■ Your goal ■
All lines below containing "checkbox" are to be listed.

■ Data supplied ■

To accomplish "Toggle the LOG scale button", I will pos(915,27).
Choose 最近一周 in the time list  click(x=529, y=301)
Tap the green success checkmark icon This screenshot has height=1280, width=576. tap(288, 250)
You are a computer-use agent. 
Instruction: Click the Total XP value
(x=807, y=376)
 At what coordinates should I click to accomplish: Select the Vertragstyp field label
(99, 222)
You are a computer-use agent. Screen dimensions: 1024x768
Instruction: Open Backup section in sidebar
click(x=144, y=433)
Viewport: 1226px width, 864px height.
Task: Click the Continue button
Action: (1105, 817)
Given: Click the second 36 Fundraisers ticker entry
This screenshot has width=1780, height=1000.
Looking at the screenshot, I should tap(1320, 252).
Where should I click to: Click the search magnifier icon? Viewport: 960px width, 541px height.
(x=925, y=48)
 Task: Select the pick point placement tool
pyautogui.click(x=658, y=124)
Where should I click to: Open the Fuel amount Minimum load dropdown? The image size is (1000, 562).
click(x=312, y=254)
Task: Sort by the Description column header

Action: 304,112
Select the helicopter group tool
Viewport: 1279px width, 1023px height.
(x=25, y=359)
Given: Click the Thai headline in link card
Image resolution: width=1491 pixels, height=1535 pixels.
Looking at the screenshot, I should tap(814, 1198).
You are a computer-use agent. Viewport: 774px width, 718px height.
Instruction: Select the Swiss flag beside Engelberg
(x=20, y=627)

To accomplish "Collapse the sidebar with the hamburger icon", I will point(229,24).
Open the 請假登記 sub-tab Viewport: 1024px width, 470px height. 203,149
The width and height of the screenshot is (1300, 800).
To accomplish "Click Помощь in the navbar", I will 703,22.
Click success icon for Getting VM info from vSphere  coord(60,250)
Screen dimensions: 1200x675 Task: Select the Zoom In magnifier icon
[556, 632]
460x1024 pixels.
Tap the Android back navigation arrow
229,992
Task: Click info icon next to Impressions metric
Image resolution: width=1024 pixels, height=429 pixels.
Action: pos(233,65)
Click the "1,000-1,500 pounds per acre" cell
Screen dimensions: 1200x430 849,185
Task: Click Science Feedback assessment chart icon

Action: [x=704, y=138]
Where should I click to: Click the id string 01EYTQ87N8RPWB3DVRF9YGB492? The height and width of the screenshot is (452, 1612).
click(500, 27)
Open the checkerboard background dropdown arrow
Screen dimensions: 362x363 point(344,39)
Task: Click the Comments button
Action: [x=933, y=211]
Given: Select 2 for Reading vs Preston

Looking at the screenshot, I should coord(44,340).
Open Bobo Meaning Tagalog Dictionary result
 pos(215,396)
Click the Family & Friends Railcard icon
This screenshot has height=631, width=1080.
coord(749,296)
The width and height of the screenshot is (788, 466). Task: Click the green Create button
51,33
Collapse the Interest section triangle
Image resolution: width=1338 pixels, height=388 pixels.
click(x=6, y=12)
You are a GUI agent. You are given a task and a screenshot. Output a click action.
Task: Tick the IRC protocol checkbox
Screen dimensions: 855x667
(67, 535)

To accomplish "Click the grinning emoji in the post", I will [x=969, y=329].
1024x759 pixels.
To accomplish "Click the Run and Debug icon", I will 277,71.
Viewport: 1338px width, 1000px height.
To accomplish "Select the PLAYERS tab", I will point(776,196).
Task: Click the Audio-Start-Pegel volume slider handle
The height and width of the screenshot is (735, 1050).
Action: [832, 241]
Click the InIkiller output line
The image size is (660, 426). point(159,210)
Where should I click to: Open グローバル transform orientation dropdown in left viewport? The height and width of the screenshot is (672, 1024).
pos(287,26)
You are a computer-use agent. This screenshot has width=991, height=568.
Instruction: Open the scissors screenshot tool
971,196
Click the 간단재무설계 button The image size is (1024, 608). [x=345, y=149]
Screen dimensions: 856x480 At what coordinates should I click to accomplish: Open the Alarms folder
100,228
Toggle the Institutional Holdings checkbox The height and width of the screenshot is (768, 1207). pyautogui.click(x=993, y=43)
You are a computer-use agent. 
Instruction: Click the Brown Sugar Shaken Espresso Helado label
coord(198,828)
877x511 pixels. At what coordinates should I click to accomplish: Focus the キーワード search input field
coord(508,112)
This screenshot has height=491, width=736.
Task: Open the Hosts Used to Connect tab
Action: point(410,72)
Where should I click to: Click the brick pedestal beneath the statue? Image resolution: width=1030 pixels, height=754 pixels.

■ Exercise response ■
Task: Tick the IRC protocol checkbox
Toggle the Institutional Holdings checkbox The height and width of the screenshot is (768, 1207). pyautogui.click(x=993, y=43)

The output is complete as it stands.